What to produce:
Beginning with the line that holds "Viewport: 348px width, 242px height." and ending with the last line below, please copy every line exactly, add nothing, and leave out the pictures.

Data to use:
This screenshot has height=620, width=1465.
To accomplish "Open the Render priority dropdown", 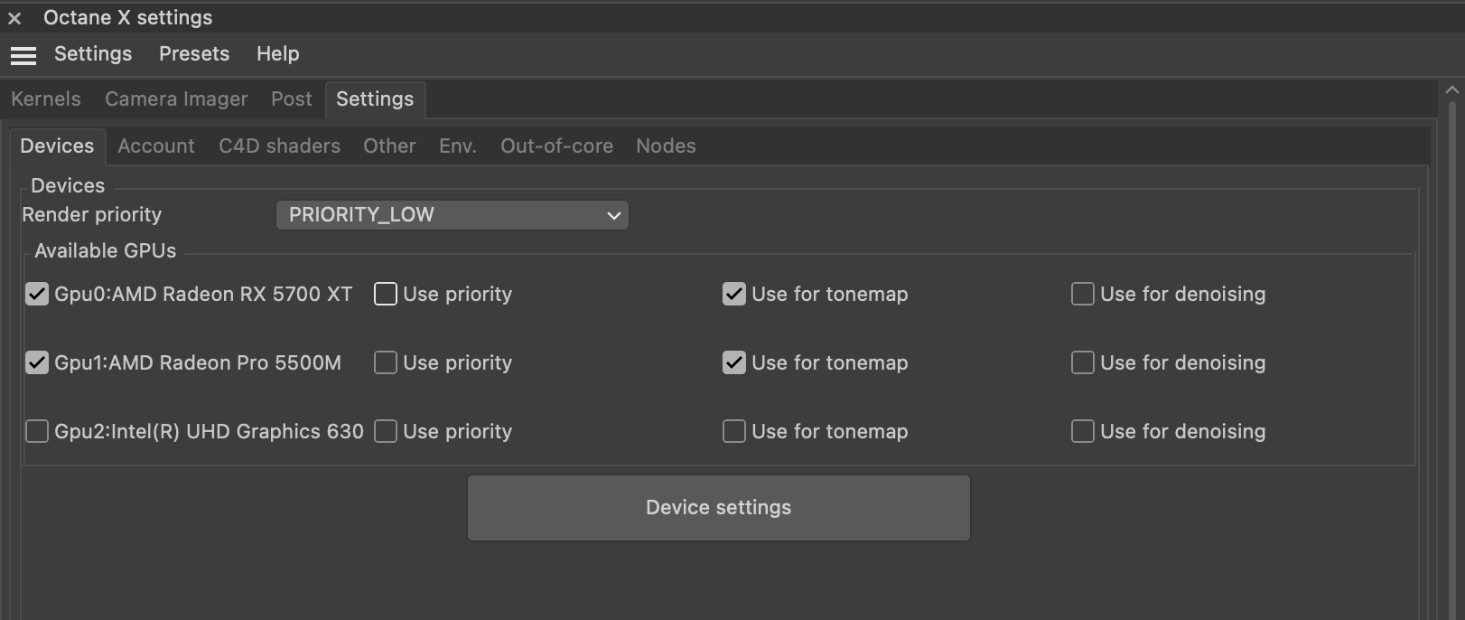I will tap(452, 215).
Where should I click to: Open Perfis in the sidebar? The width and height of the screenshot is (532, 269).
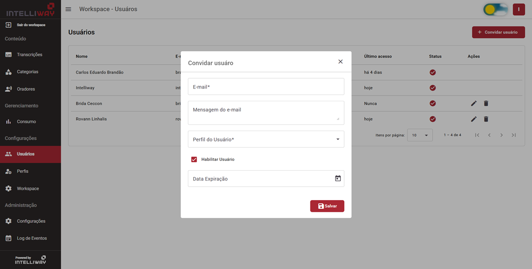22,171
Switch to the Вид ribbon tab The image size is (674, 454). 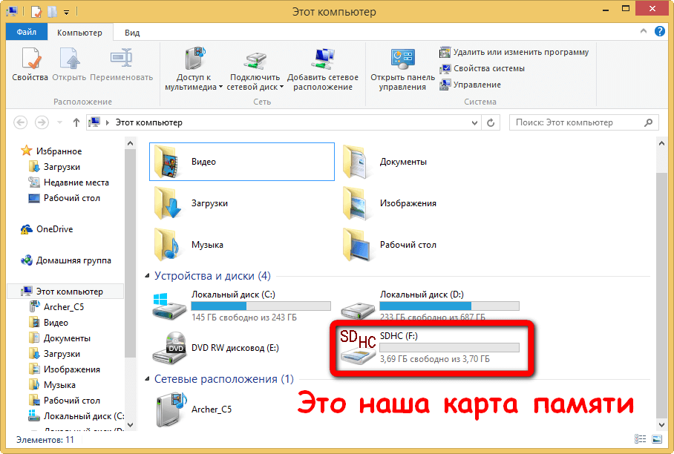point(132,33)
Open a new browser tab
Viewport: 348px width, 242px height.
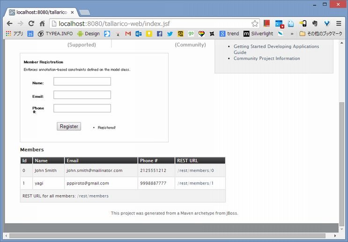click(84, 12)
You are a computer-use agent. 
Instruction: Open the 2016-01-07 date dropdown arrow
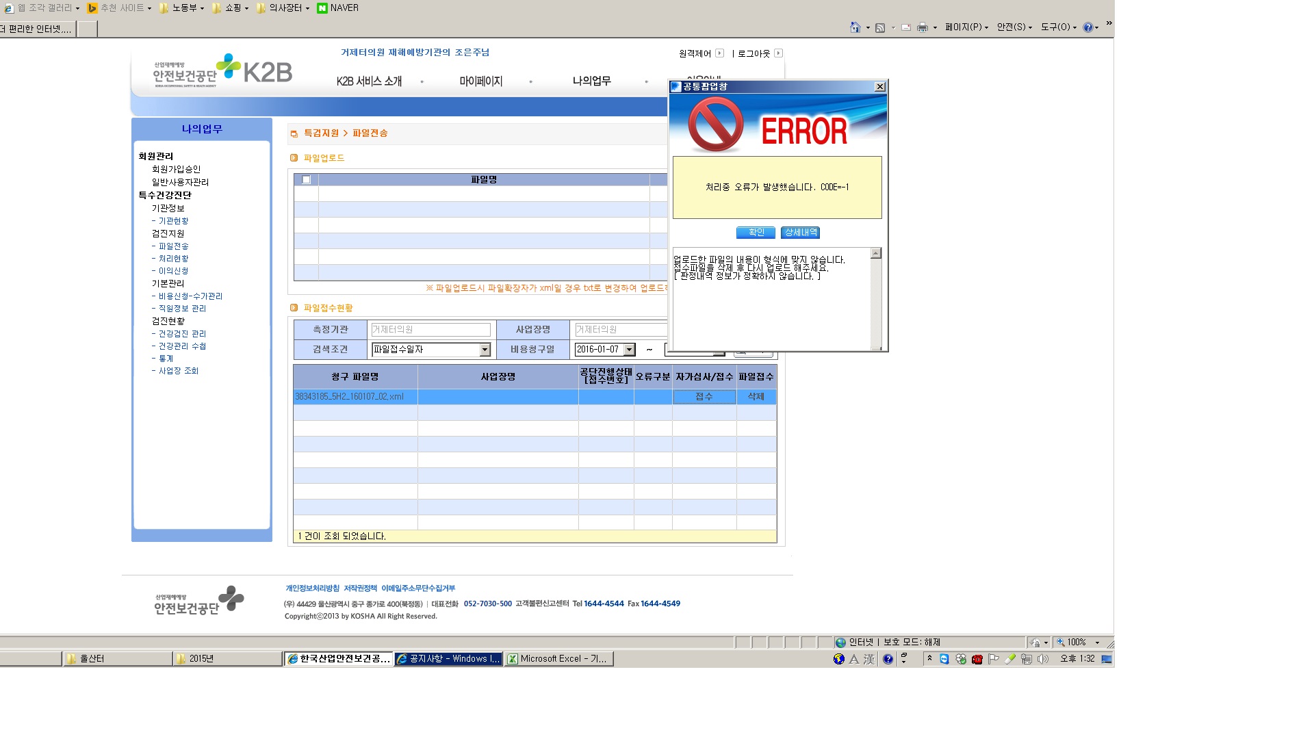(x=629, y=350)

Your response:
Viewport: 348px width, 242px height.
click(84, 12)
You are a computer-use agent. 
Instruction: Open the 2016-01-07 date dropdown arrow
(x=629, y=350)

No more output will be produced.